Después de años de conflictos silenciosos, acusaciones cruzadas y agua que no reconoce fronteras, La Pampa y Buenos Aires avanzan en una estrategia conjunta para mejorar el escurrimiento hídrico en la zona del Meridiano V, un punto crítico donde cada lluvia fuerte suele traducirse en campos anegados, caminos destruidos y productores en alerta.
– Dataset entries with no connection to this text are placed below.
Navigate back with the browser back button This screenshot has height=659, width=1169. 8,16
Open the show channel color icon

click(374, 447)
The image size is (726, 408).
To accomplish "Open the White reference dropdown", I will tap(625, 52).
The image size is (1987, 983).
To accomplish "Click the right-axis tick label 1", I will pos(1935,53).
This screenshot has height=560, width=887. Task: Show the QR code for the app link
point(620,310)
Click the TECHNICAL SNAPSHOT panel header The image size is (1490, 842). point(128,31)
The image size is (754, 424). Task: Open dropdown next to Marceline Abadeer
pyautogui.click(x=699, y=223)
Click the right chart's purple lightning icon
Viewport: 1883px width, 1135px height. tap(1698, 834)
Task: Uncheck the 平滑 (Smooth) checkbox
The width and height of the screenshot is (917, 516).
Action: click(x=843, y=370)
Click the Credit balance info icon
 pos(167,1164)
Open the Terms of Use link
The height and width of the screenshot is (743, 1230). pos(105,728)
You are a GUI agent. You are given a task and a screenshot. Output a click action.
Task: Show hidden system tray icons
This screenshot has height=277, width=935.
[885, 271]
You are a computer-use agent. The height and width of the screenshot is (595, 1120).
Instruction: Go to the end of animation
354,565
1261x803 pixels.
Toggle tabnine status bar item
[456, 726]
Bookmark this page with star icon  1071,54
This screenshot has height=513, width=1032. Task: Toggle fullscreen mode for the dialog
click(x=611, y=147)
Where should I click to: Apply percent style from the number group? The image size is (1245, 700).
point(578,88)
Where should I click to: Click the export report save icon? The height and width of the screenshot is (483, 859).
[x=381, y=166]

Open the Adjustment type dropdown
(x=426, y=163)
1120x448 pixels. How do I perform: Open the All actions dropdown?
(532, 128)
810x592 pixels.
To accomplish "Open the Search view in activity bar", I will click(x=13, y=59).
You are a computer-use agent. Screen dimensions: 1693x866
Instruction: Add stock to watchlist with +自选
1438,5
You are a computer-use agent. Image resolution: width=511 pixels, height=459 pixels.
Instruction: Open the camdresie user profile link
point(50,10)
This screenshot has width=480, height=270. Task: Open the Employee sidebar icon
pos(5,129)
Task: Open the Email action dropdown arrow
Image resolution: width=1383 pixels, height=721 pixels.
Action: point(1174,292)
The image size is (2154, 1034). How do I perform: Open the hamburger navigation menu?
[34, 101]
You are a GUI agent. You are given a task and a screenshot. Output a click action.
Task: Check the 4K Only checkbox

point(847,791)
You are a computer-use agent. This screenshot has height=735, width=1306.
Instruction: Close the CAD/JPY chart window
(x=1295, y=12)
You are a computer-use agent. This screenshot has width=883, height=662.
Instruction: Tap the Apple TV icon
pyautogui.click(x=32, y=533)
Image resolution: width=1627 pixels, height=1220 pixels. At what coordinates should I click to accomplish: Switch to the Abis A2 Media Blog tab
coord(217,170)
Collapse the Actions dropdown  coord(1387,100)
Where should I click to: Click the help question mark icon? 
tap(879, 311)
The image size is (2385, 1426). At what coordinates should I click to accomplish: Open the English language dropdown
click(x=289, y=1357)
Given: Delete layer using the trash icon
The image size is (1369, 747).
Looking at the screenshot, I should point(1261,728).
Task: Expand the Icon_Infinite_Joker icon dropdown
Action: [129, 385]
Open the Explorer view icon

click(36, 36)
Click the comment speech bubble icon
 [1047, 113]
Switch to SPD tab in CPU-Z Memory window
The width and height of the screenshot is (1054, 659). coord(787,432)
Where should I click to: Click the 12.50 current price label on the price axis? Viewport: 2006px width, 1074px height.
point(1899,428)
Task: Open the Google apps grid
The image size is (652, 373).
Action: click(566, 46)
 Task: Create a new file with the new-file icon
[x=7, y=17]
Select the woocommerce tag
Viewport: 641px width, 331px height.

Funcionarios de ambas provincias recorrieron el sector afectado y acordaron trabajos inmediatos para reparar el camino del Meridiano V y facilitar el paso controlado del excedente hídrico hacia territorio bonaerense. Entre las primeras tareas figura la colocación de dos conductos de gran diámetro sobre el cruce del canal del Río Quinto, con el objetivo de descomprimir la presión acumulada del lado pampeano. :
Además de evitar nuevos socavones y daños estructurales, la intervención apunta a sostener la transitabilidad rural y resguardar la actividad productiva de una región donde el clima pega primero y la respuesta estatal muchas veces llega tarde.
En paralelo, equipos técnicos monitorean el comportamiento del ingreso de agua desde provincias aguas arriba, especialmente tras lluvias registradas en Córdoba y San Luis, que impactan directamente en esta cuenca compartida.
Cuando el agua avanza, desaparecen rápido los discursos partidarios. Durante años, la frontera entre provincias sirvió más para discutir responsabilidades que para resolver problemas. Ahora aparece algo bastante inusual en la política argentina: coordinación.
La verdadera noticia no son los caños ni las máquinas. Es que dos gobiernos entendieron que la naturaleza no llena formularios ni espera elecciones. Si el acuerdo se sostiene, gana la producción y gana la gente. Si queda en foto oficial, volverá el barro de siempre.